Without the pictures, retype exactly the lines from the top of the entries below through the line that contains "Given: Tap the".

(Recorded data)
════════════════════
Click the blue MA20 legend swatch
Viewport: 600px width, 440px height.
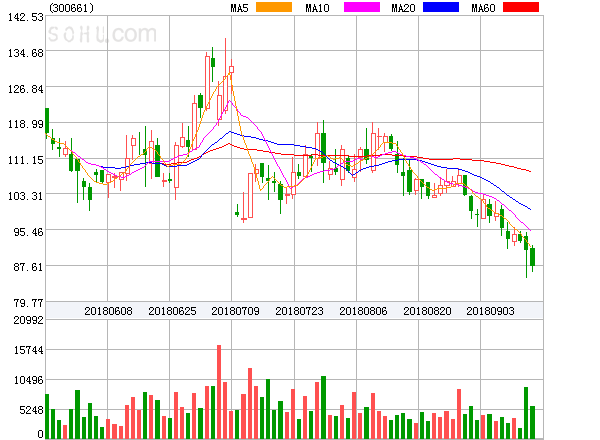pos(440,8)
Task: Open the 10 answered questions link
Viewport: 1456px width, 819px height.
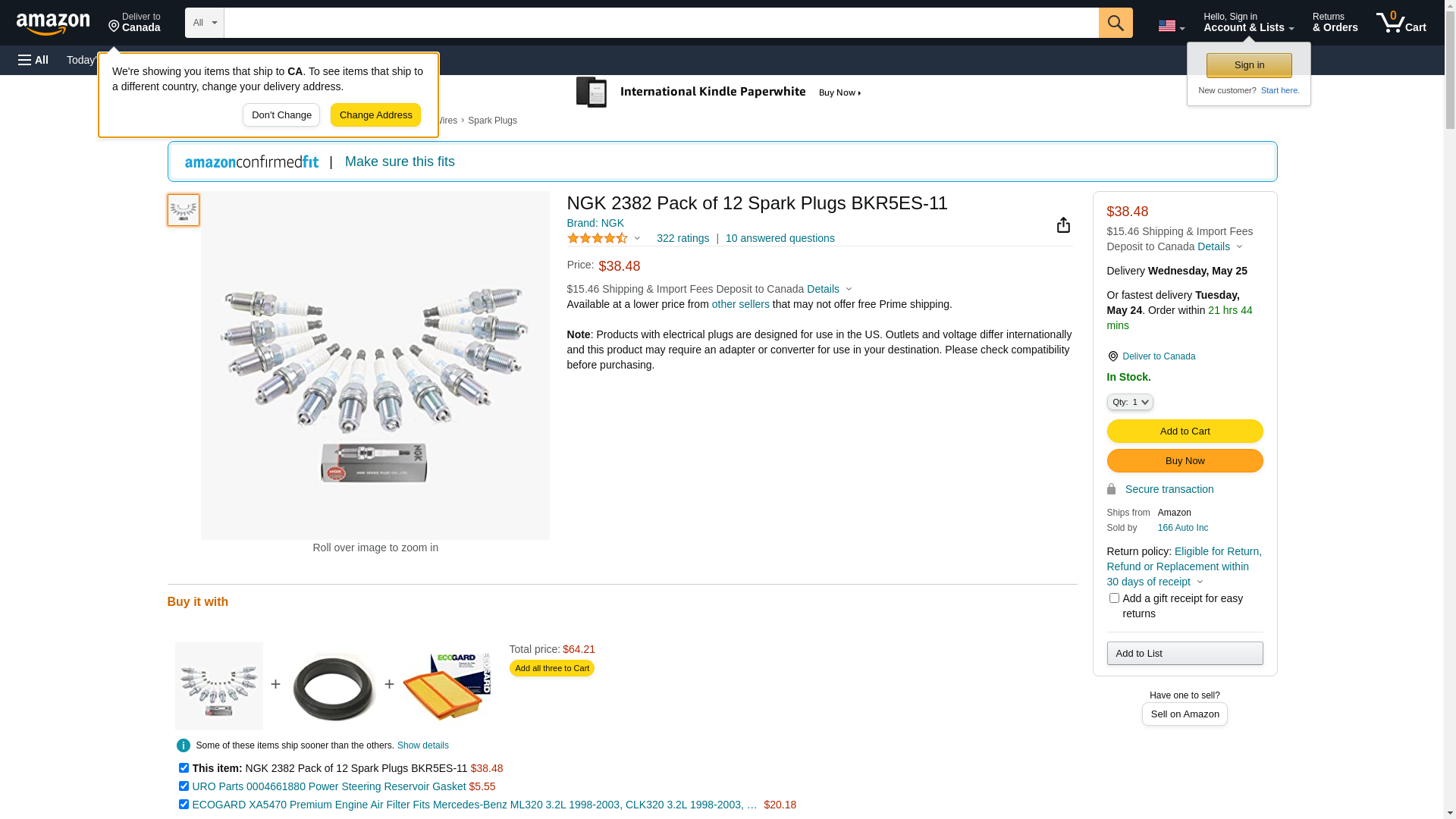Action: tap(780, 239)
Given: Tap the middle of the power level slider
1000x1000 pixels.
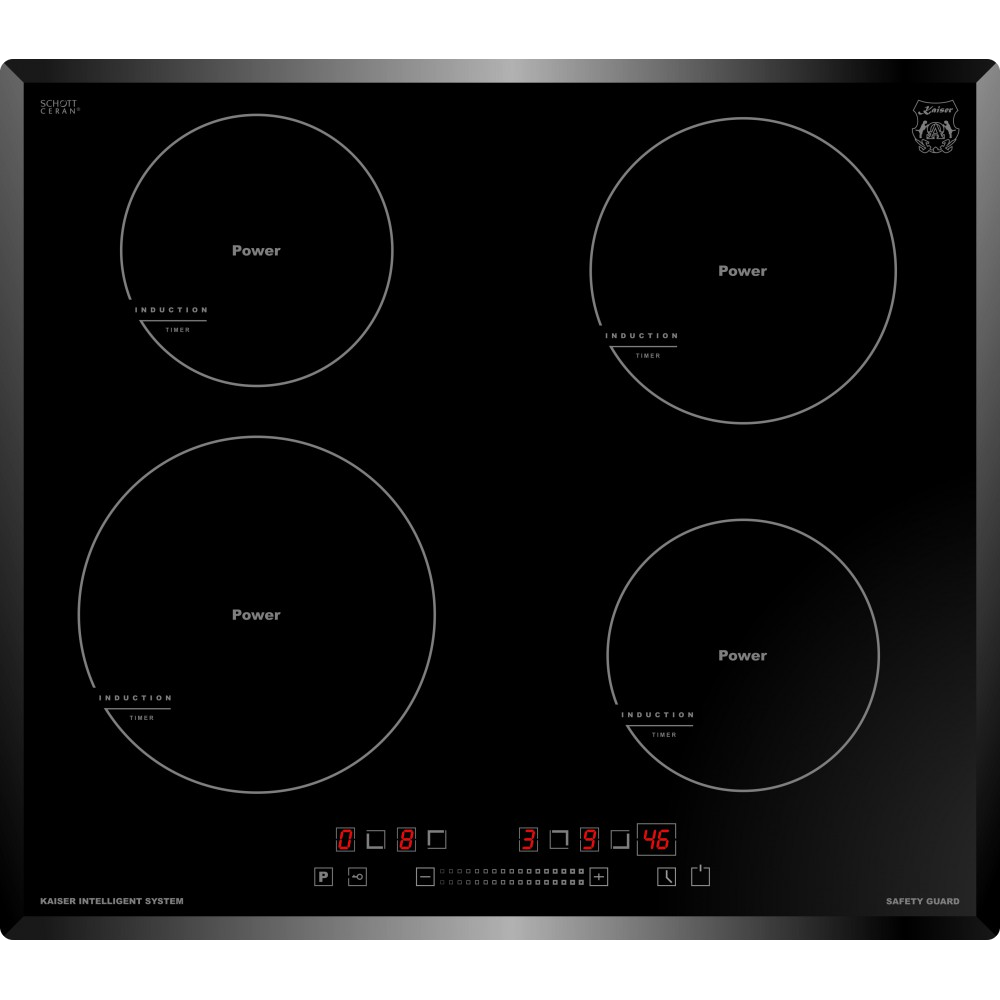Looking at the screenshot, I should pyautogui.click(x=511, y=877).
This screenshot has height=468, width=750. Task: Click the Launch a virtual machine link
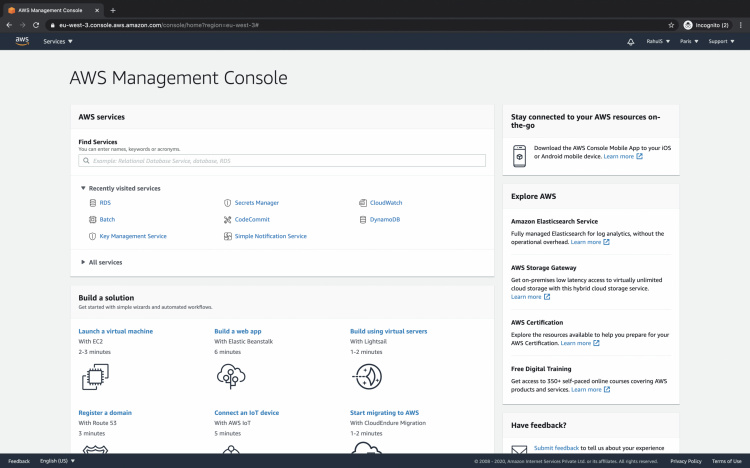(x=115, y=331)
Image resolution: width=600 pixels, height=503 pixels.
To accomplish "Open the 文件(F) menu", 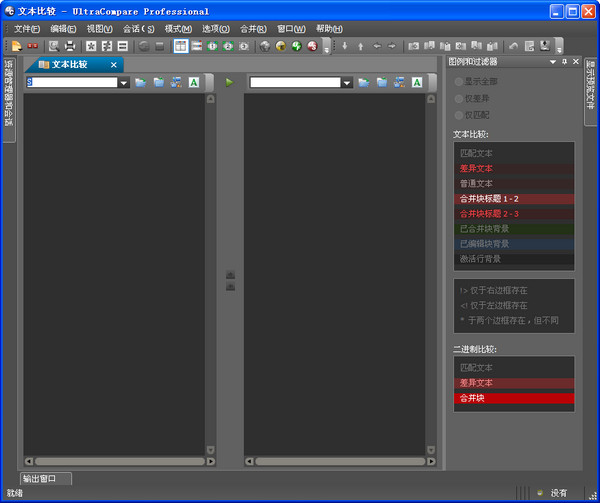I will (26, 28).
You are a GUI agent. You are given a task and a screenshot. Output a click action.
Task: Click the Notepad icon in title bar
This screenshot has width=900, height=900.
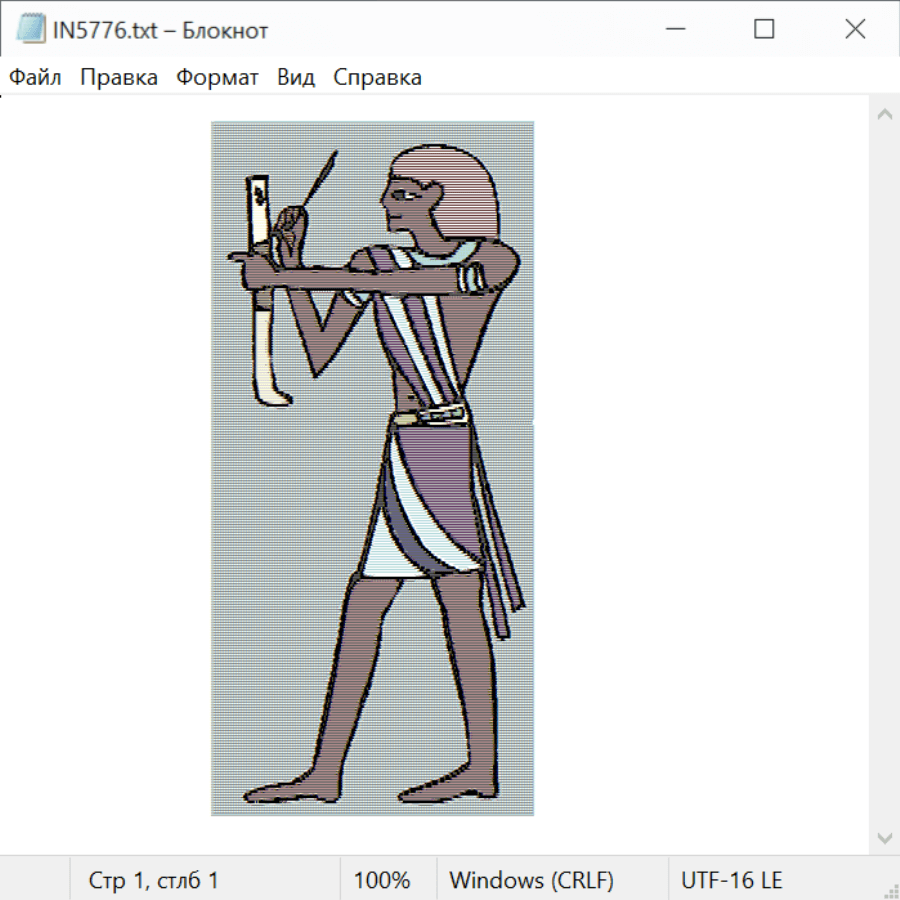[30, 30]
════════════════════
## Exercise response
Click the blue MA20 legend swatch
Viewport: 600px width, 440px height.
pos(440,8)
Task: Open the 10 answered questions link
Viewport: 1456px width, 819px height.
Action: tap(780, 239)
Given: Tap the middle of the power level slider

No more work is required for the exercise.